Ganciclovir/valganciclovir tied to adverse effects in preterm infants with CMV

03 Apr 2025 byStephen Padilla
Ganciclovir/valganciclovir tied to adverse effects in preterm infants with CMV

Preterm and very low birthweight (VLBW) infants who have been treated with ganciclovir (GCV) or oral valganciclovir (valGCV) for cytomegalovirus (CMV) disease are more likely to experience adverse events than term infants, a study has shown.

In addition, the use of GCV and valGCV in this population results in higher area under the curve at 12 hours (AUC0–12h) and minimum blood plasma concentration (Cmin).

“The pharmacokinetic (PK) data and toxicity profile suggest that the 6-mg/kg GCV and 16-mg/kg valGCV twice daily dosing regime is too high for preterm and VLBW infants,” the investigators said. “Given the heterogeneity in PK, we anticipate that multiple-dose brackets with increasing gestational age and weight may be necessary.”

This study obtained data for infants born before 32 weeks gestation and/or weighing <1.8 kg treated for CMV disease with either GCV or valGCV between 2016 and 2023. Twenty-four infants (median age 45 days) with a median gestation of 31 weeks and a median weight of 950 g at initiation of treatment were included in the analysis.

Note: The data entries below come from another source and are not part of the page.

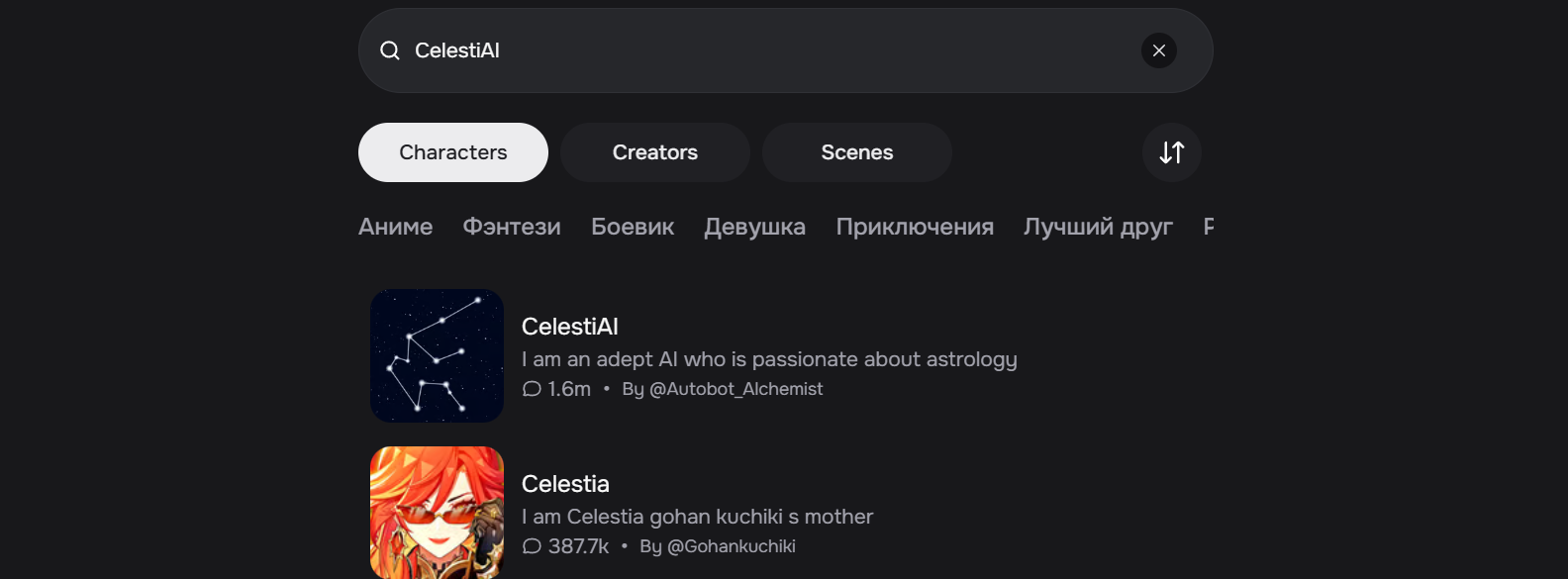Switch to the Scenes tab
Screen dimensions: 1568x579
click(x=857, y=152)
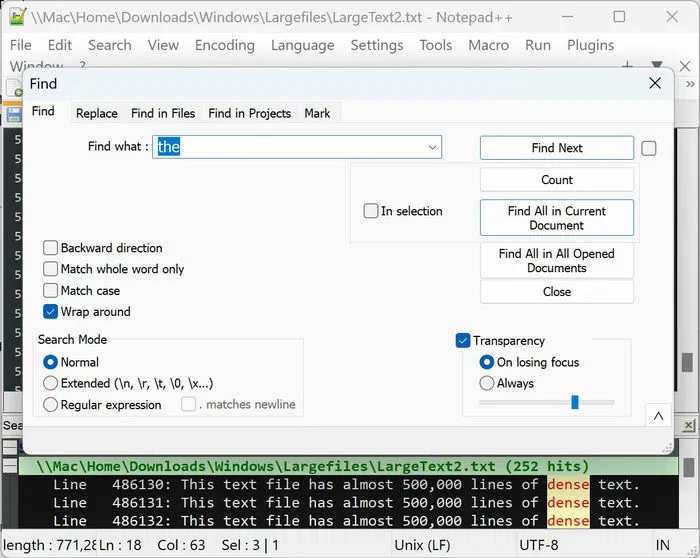Switch to the Mark tab
700x558 pixels.
point(317,113)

Of these, 17 received treatment for symptomatic postnatal CMV and seven for symptomatic congenital CMV. Most infants receiving GCV and valGCV had 6- and 16-mg/kg twice daily dosing, respectively. [Pediatr Infec Dis J 2025;44:319-325]

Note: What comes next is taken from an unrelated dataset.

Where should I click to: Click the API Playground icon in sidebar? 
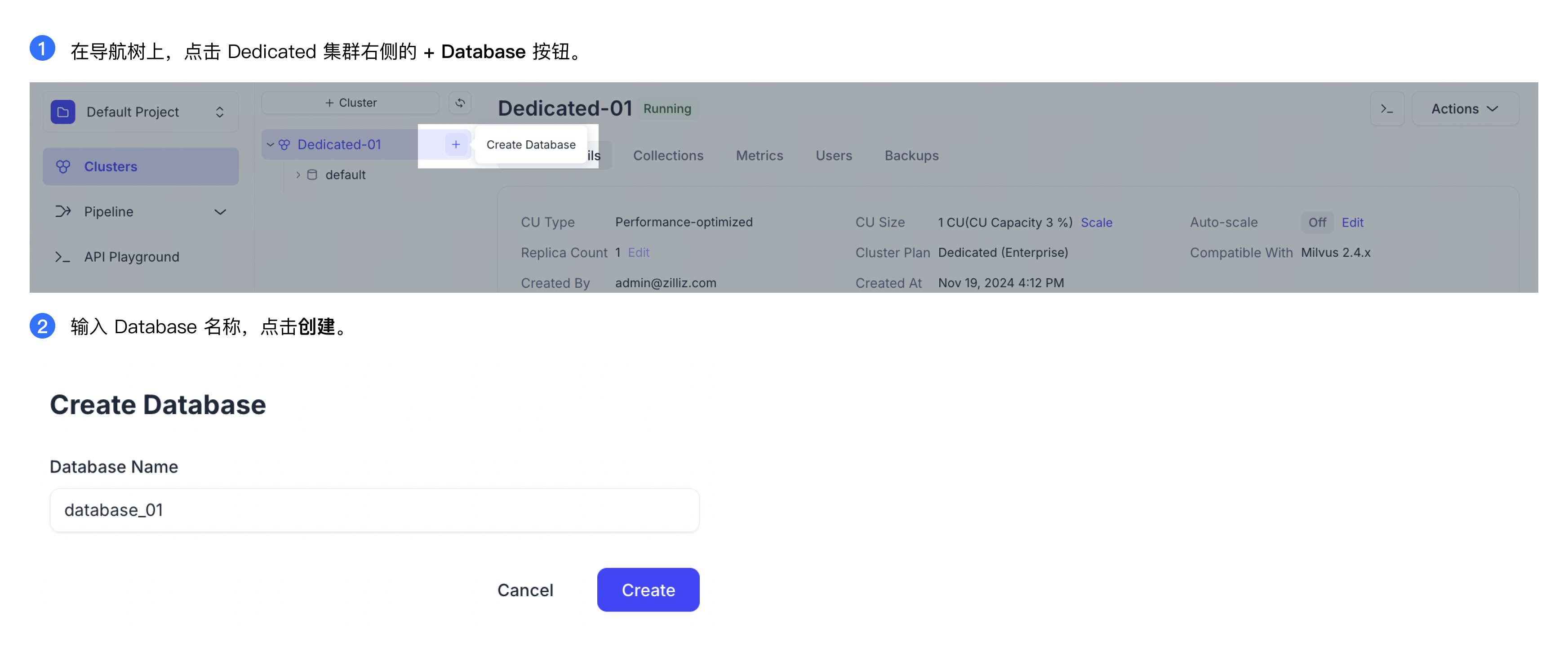pos(63,257)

“Fourteen infants had drug concentrations measured with combined geometric mean Cmin of 2.44 mg/L and maximum blood plasma concentration (Cmax) of 7.98 mg/L for doses of 6 mg/kg GCV and 16 mg/kg valGCV, which is higher compared with term infants,” the investigators said.

“The estimated AUC0–12h was 54.34 mg × h/L, which doubled the value for term infants in a previous study,” they added.

AUC0–12h was inversely associated with gestational age and weight. Notably, infants who had lower gestation and higher Cmin were more likely to experience more than one adverse effect.

“Future research should focus on developing and validating dosing regimens through PK modelling and simulation, followed by prospective PK studies to confirm these findings,” the investigators said.

Recommended dose

Information regarding the association PK and pharmacodynamics for preterm and VLBW infants on either GCV or valGCV remains limited, according to the investigators.

In an earlier study, there was a proposal to use the adult GCV target AUC0–12h of 40–60 mg × h/L for symptomatic CMV treatment in paediatric patients. Children, however, fail to achieve this target when using the registered paediatric dosages of GCV and valGCV. [Expert Opin Drug Metab Toxicol 2015;11:205-219; The J Pediatr Pharmacol Ther 2023;28:93-101]

Another study suggested the adult Cmin (0.5–1.0 mg/L) and Cmax (7–9 mg/L) GCV therapeutic drug concentration ranges, but these ranges show no association with efficacy and toxicity in infants. [Int J Antimicrob Agents 2011;37:445-448]

“While some studies suggest dosing of GCV and valGCV based on estimated glomerular filtration rate (eGFR) and body surface area for children, the currently recommended GCV and valGCV dose is based on mg/kg body weight in infants due to unreliability of eGFR in infants,” the investigators said. “Nevertheless, these dose recommendations have not been validated for preterm and VLBW infants.”